Operator: [Operator Instructions] The first question comes from Levi Spry with UBS.
Levi Spry: Straight on to the Black Butte news. So can you expand a little on the considerations here? So maybe some goalposts around hurdles, timing of these processes that are underway?
Brendan Harris: Look, thanks, Levi, and happy new year to you and everyone on the call. I think the critical message that we want to get across here is that as we'd expected, the prefeasibility study, again, which doesn't contemplate Lowry, but of course, when we think about the project, it's pivotal to the NPV certainly showed a strong economic case.

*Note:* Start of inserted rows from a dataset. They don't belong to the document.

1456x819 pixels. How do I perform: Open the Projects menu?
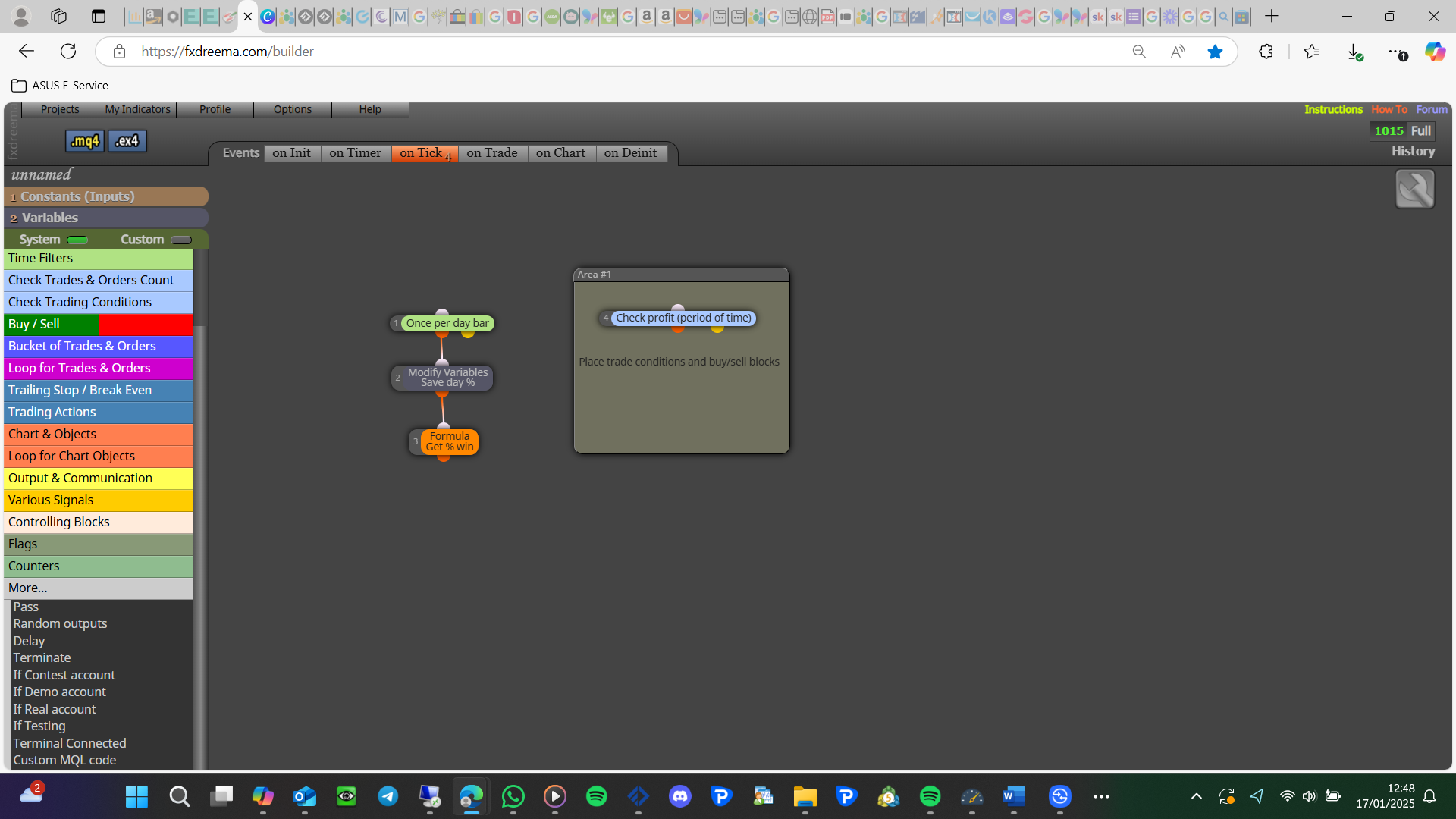(x=60, y=109)
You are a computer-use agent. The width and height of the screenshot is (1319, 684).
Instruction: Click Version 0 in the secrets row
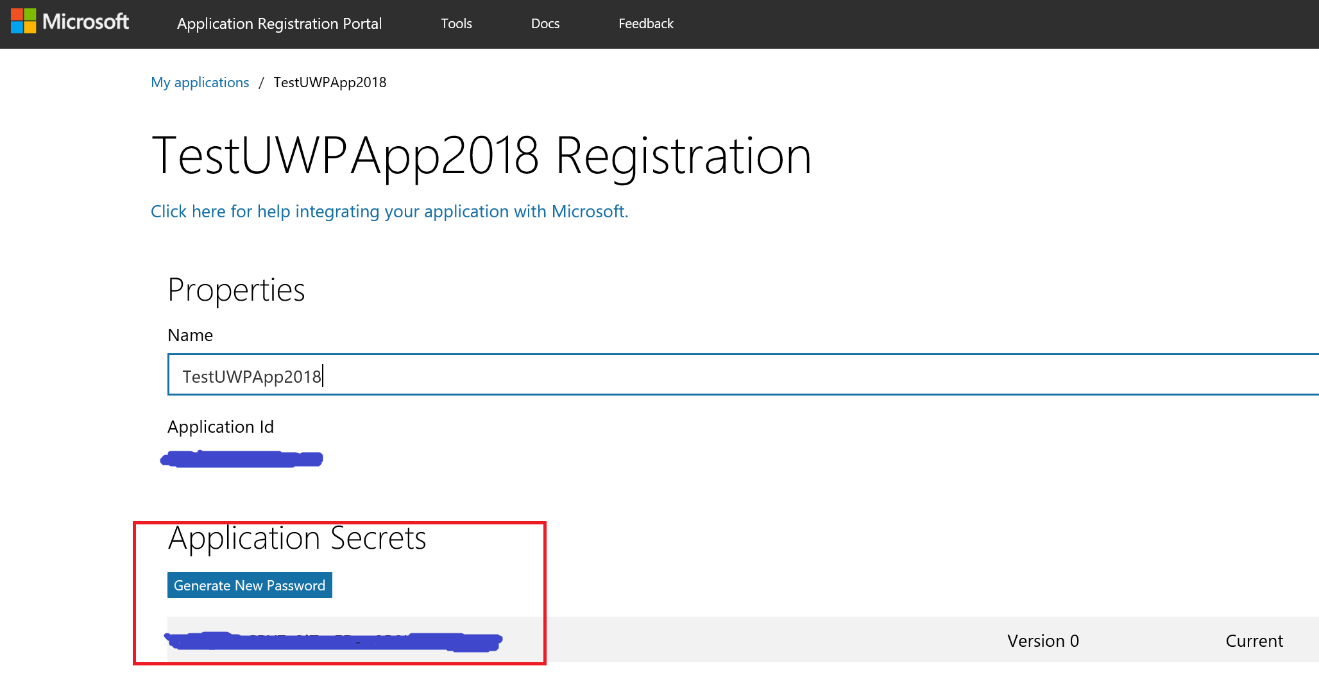tap(1043, 641)
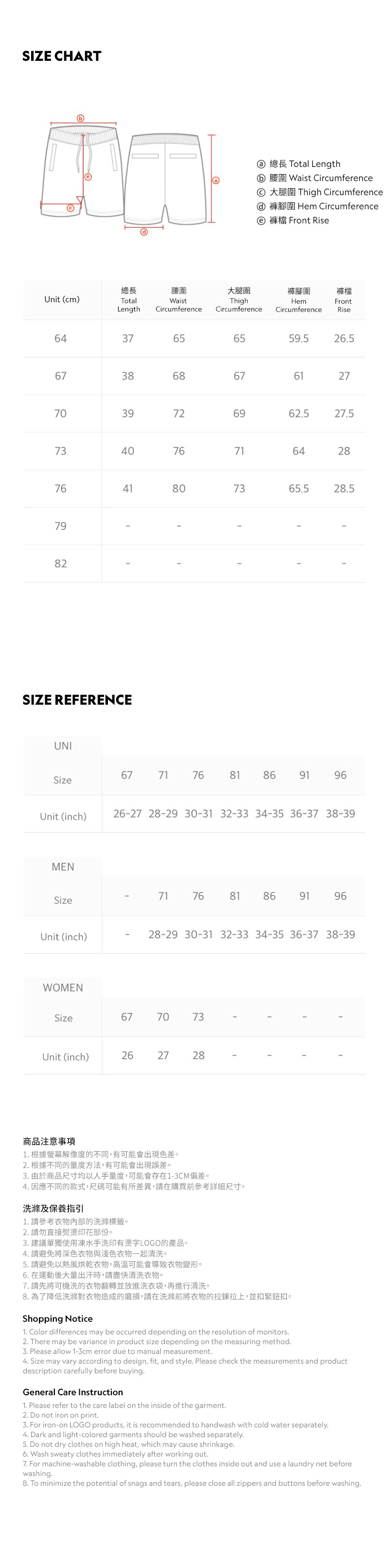Click the circled a marker beside shorts

pos(216,180)
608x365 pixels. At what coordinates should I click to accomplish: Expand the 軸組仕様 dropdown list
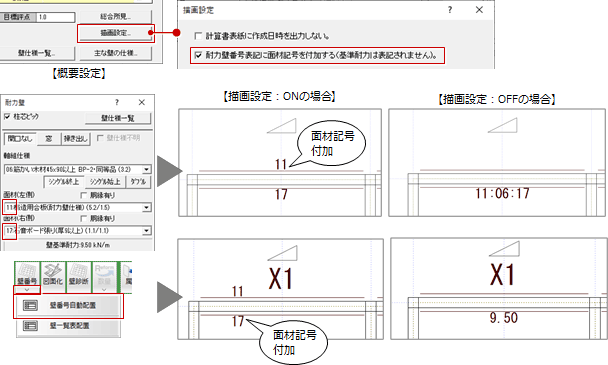tap(147, 170)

An economic case that if you start to build in prices that some of the market commentators are referring to shows the leverage of this project, given its scale and given its grade. And I also note, it's a fully permitted project. But you'll notice the reference that I made to the review. And I've talked about the fact that we would undertake such a review for many months as we approach the completion of the PFS. That review is primarily considering the entry and the logic venturing North America, building a project in North America, given the scale of the opportunity in reference to Sandfire's own at scale, recognizing the growth of the company in recent times and hence, the reference to materiality. We are absolutely convinced that this is a project that will get built. With regards to the timing, I don't want to go into the elements too much. I'm very respectful of the fact as I need to be that we are an 87% shareholder in a publicly listed company. And so having now formally confirmed that we are undertaking that assessment, I'm not going to go too much further other than to imagine we look at all alternatives with respect to the future. And what I would like to add, however, is I would expect that by the time we report our financial results for the full year, so circa August, that we will certainly be in a position to provide much more clarity in respect of that process. Thanks, Levi.
Levi Spry: Yes, good. And so just one more on that, though. So just so I understand the impact -- potential impact of Lowry, like what sort of quantum could it have on the 30-odd tonnes of production?
Brendan Harris: So it's not so much a capacity issue. I think we've mentioned a few times in the past. This is a fully permitted project. And I think it's fair to say that that's been a healthy but onerous process. I don't think anyone is contemplating changing the configuration with respect to the project that would necessitate different approvals. It's really around life extension, Levi, remembering that the initial life that's defined in the PFS is around 8 years. As I mentioned, Lowry is particularly interesting because it effectively is a continuation of the ore body, which really means its development across into another area of the ore body. And that comes at very, very low capital cost, particularly when you think that the plant and equipment will already be in place. So it wouldn't surprise you that the potential impact on net present value relative to the $100 million that was flagged in Sandfire America's release based on $4.70 a pound copper can increase significantly once that's taken into account. So I hope that helps.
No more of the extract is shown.